18 September 2013

What Is a 'Credibility Trap'


A credibility trap is when the lies and the corruption become so widespread and embedded in a system that they become self-sustaining to the point of moral bankruptcy.

It is when almost half of all Congressmen remain in the Capitol after leaving office so that they can make many millions per year peddling influence and crafting loopholes for corporations who are offering huge sums to gain advantage through manipulating the tax and regulatory laws, or eliminating them altogether.

It is when politicians leave office voluntarily once they have gained enough name recognition and contacts so they can cash in. 

It is when a ruling class forms, and becomes insulated from their constituents.  It begins to act for itself, paying lip service to their oaths and obligations, with no consequence or shame.

It is when the government by example breeds lawlessness.

It is when officials from the Executive Branch move back and forth through a revolving door from corporate institutions in order to make the big payday for their public 'service.'

It is when the truth is led down a blind alley of greed and strangled by expediency. It is when lying and cheating is acceptable, even laudatory, if you are good at it.  And goodness is measured in money.

It is when corporations openly pay large bonuses to their executives who win an influential job in government in order to further the corporation's influence and interests.

It is when there is more moral hazard in not taking the money, than there is in taking it, and even getting caught at it, as long as you have served your masters well.   If you do not take the money, you are a risk, you are not reliable.  You may have a conscience, and you do not have the additional layer of loyalty that comes from complicity.  Morality is bad for business.  And good people are contemptible.
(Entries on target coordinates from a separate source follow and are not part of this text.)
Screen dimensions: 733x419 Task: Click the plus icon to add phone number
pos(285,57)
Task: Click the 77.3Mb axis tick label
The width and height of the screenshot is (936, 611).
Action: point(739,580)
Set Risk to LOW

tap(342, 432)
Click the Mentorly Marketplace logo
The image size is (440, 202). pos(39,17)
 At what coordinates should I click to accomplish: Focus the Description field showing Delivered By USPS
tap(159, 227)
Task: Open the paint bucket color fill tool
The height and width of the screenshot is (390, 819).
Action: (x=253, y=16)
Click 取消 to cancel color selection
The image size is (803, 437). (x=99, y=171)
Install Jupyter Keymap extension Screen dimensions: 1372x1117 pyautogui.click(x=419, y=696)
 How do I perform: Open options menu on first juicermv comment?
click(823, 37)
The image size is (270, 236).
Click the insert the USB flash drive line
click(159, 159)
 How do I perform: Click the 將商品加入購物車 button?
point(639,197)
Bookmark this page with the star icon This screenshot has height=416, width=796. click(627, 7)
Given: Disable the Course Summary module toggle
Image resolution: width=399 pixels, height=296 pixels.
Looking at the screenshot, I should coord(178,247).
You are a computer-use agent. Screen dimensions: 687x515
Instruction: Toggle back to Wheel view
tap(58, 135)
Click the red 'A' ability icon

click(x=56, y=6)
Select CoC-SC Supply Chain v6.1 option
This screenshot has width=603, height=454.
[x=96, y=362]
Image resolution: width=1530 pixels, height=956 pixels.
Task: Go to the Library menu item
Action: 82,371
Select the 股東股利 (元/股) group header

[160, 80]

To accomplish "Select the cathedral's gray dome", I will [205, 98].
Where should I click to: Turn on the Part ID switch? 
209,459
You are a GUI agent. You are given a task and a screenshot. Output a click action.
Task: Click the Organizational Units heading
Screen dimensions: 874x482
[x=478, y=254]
It is when the only tragedy is not to be in the one percent.

If you wish to see a fine example of this type of systemic corruption, watch the movie Serpico, or a good expose of a banana republic or organized crime, or read the book This Town by Mark Leibovich. 

Groupthink rationalizes it, and the fear of ostracism and missing the big payday keeps everyone in line. And once you are part of this type of system, it owns you, whether you are a politician, a journalist, an economist, or a parasitic enabler.   If you are in business, not to join in is a competitive disadvantage.  Bad behaviour drives out the good, and banality unleashing the darkest parts of human nature is in the ascendant.

A credibility trap is when both parties pledges themselves to the powerful, monied interests, thereby putting the business of business ahead of the business of the people.  The society becomes out of balance, and cannot bring itself to right because its leaders have lost their way, and corrupt all who come near them.

It always ends, often from external forces, and too often badly. But while the money is still flowing the band plays on. 

"A credibility trap is a condition wherein the financial, political and informational functions of a society have been compromised by corruption and fraud, so that the leadership cannot effectively reform, or even honestly address, the problems of that system without impairing and implicating, at least incidentally, a broad swath of the power structure, including themselves.

The status quo tolerates the corruption and the fraud because they have profited at least indirectly from it, and would like to continue to do so. Even the impulse to reform within the power structure is susceptible to various forms of soft blackmail and coercion by the system that maintains and rewards.

And so a failed policy and its support system become self-sustaining, long after it is seen by objective observers to have failed. In its failure it is counterproductive, and an impediment to recovery in the real economy. Admitting failure is not an option for the thought leaders who receive their power from that system.

The continuity of the structural hierarchy must therefore be maintained at all costs, even to the point of becoming a painfully obvious, organized hypocrisy.